Creativity is not limited to artistic talent. It is a cognitive skill that can be developed through practice. The visual arts strengthen both divergent thinking (generating multiple ideas) and convergent thinking (narrowing ideas to one solution).

These thinking processes support problem-solving, innovation, and academic reasoning. By practicing creative expression, students improve their ability to form associations and connect new information to prior knowledge.
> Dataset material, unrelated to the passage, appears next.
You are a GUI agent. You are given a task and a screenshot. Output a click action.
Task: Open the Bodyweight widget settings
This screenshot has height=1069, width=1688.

Consider this English Class: Mr. Pederson utilizes a “circles creativity exercise” every morning as his ice breaker in the fall semester. The exercise asks students to generate images using one or more circles within a worksheet. Typically, the test involves individuals being provided with 30 circles, with the exercise completed within a time constraint. Some days, he asks students to draw a different image in each of the 30 circles he provides within the 3-minute warm-up time. Other times, he is more specific, providing a prompt on the board like “draw images that represent the character’s mood in chapter 2”. He reviews the images students have drawn and points out creative elements of different drawings as he circles the room and checks in. Mr. Pederson enjoys providing this activity to his students daily because he notices that as the semester progresses, more images within each circle are generated. At the beginning of the year, only an average of 8 circles were completed with a drawing in the 3-minute time frame. But at the end of the semester, many students had drawn 20-25 images within each circle, and students’ descriptions in their essays became more robust and creative, too. Mr. Pederson enjoys using this visual art activity to help strengthen creativity in his students and ultimately help them accelerate in their academic progress.

How Art Benefits Students

Integrating visual arts into instruction creates a more engaging, joyful, and inclusive learning environment. Students are more active, more motivated, and more likely to engage deeply with content when learning includes hands-on, creative elements.

Art also:

  • Encourages open-mindedness by exposing students to different cultures and perspectives
  • Allows students to express ideas in multiple ways
  • Supports social-emotional development through self-expression and exploration
  • Promotes individuality while strengthening respect for diverse viewpoints

 

Why Art Integration Benefits Teachers Too

Art integration not only supports students but it can benefit you as a teacher as well.

It can:

  • Improve classroom culture and student engagement
  • Reduce disruptive behavior by channeling energy into creative work
  • Strengthen teacher-student relationships
  • Enhance lesson planning through cross-curricular connections
  • Increase teacher satisfaction and reduce burnout by making teaching more dynamic and fulfilling

By incorporating visual arts, teachers often find themselves more engaged in their own practice and more connected to their students.

Final Thought

Visual arts are not an “extra” or an enrichment, but they are a powerful instructional tool that strengthens memory, reasoning, creativity, engagement, and emotional connection to learning.
When integrated thoughtfully, art helps students think more deeply, remember more effectively, and express understanding more meaningfully.